Politisi NasDem Minta Korban Tindak Pidana juga Dijamin BPJS, Hillary: Ini Tak Adil!

  • Bagikan
Hillary Brigitta

FAJAR.CO.ID, JAKARTA -- Politisi Partai NasDem, Hillary Brigitta, menyoroti aturan pemerintah yang menjadikan BPJS sebagai syarat jual-beli tanah, umroh, dan lain sebagainya.

Sementara di sisi lain, kata Hillary, korban tindak pidana seperti penganiayaan justru tidak mendapat jaminan apa-apa dari BPJS. Hilliary pun menilai hal ini tidak adil.

"Sekarang urus apa-apa wajib BPJS. Sampai mau urus SIM wajib BPJS. Tapi kalau korban tindak pidana saja tidak dicover BPJS. Rasanya sangat tidak adil!," tulisnya dikutip dari unggahan Instagramnya, dikutip Fajar.co.id, Kamis (24/2/2022).

Legislator termuda di DPR RI meminta kepada Presiden Joko Widodo agar mengkaji ulang aturannya itu yang mewajibkan segala pengurusan adminstrasi wajib memakai BPJS. Sementara korban tindak pidana tidak dijamin apapun oleh pemerintah.
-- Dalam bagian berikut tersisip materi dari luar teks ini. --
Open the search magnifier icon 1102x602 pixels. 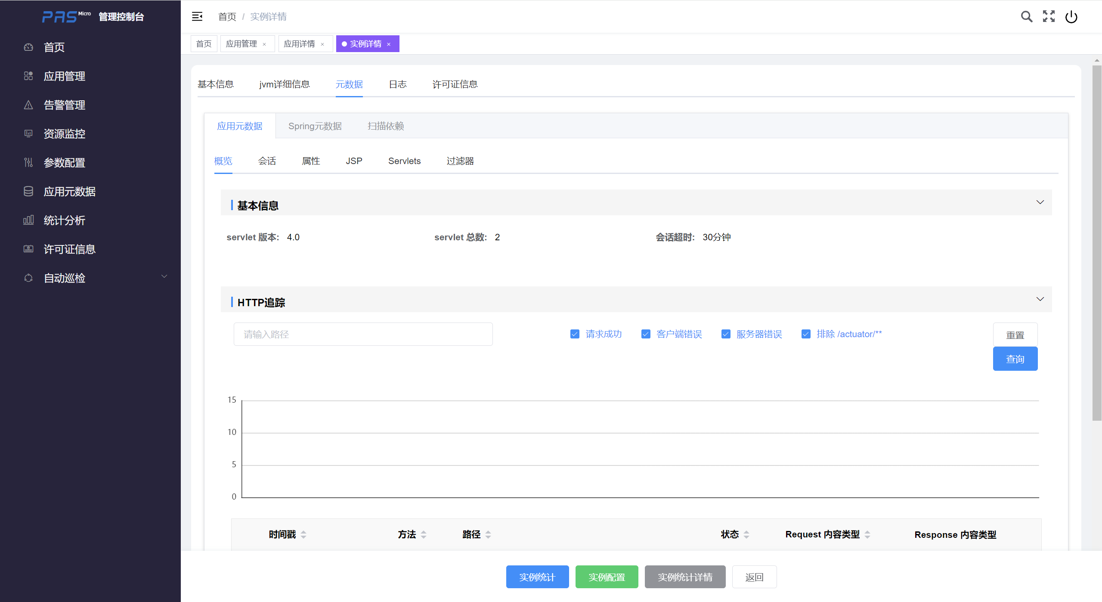click(1026, 16)
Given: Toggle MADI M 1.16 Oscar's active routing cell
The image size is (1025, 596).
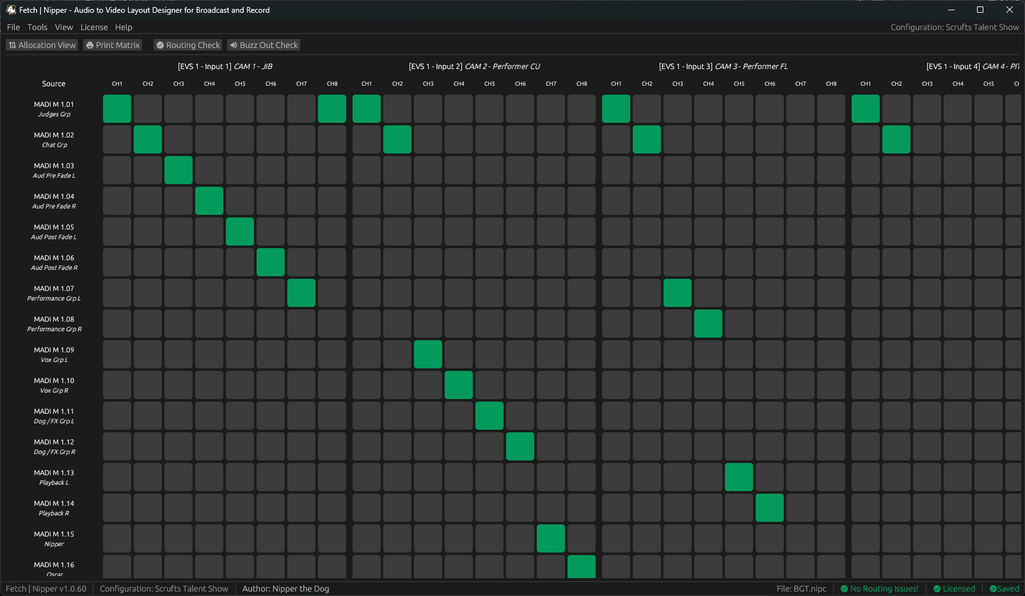Looking at the screenshot, I should (582, 567).
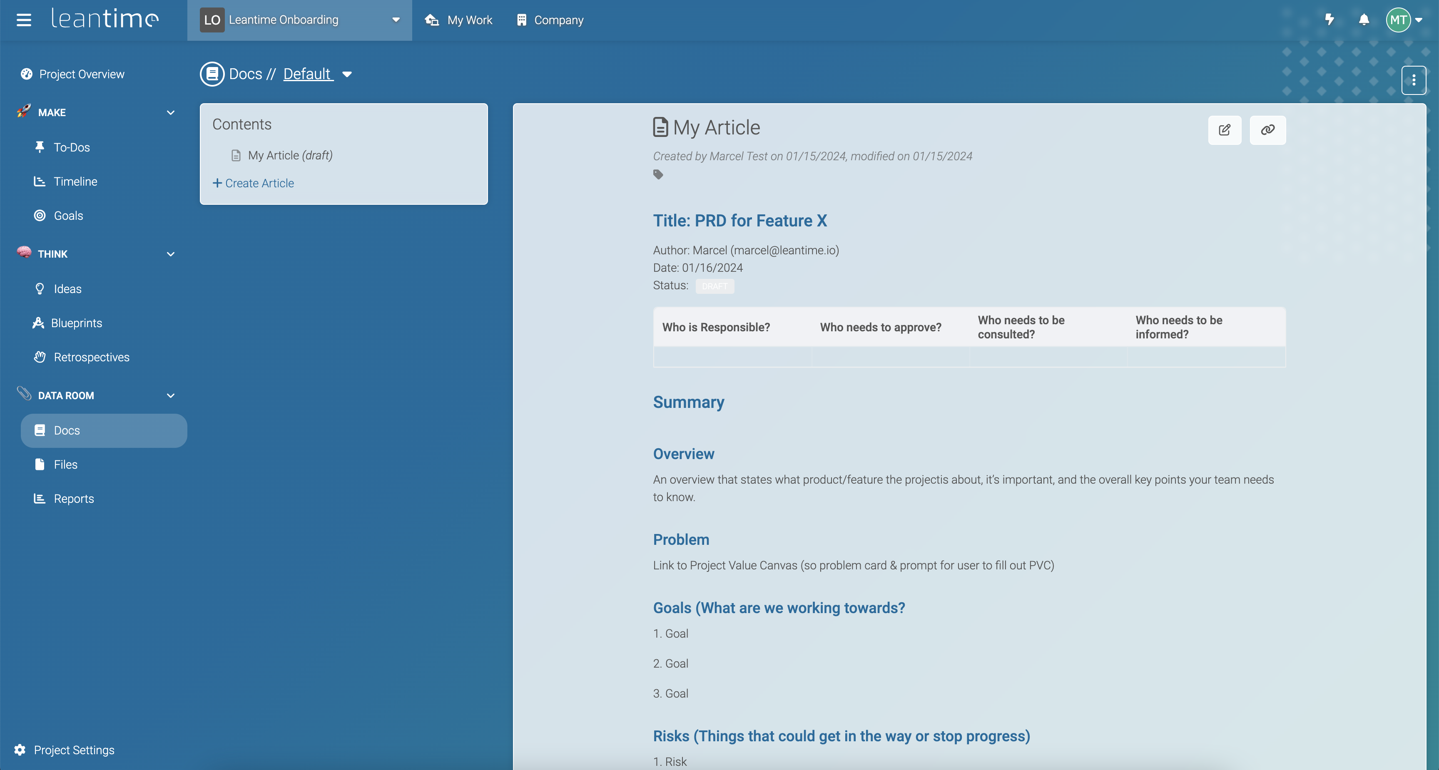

"Tolong kami pak presiden agar BPJS Kesehatan dan Kemenkes buat kebijakan korban tindak pidana dilindungi pemerintah lewat BPJS," tambah politisi kelahiran Manado, 22 Mei 1996 ini.

Informasi yang dihimpun, ada 21 jenis layanan yang tidak ditanggung oleh BPJS. Hal itu tertuang dalam Peraturan Presiden Nomor 82 Tahun 2018 Tentang Jaminan Kesehatan.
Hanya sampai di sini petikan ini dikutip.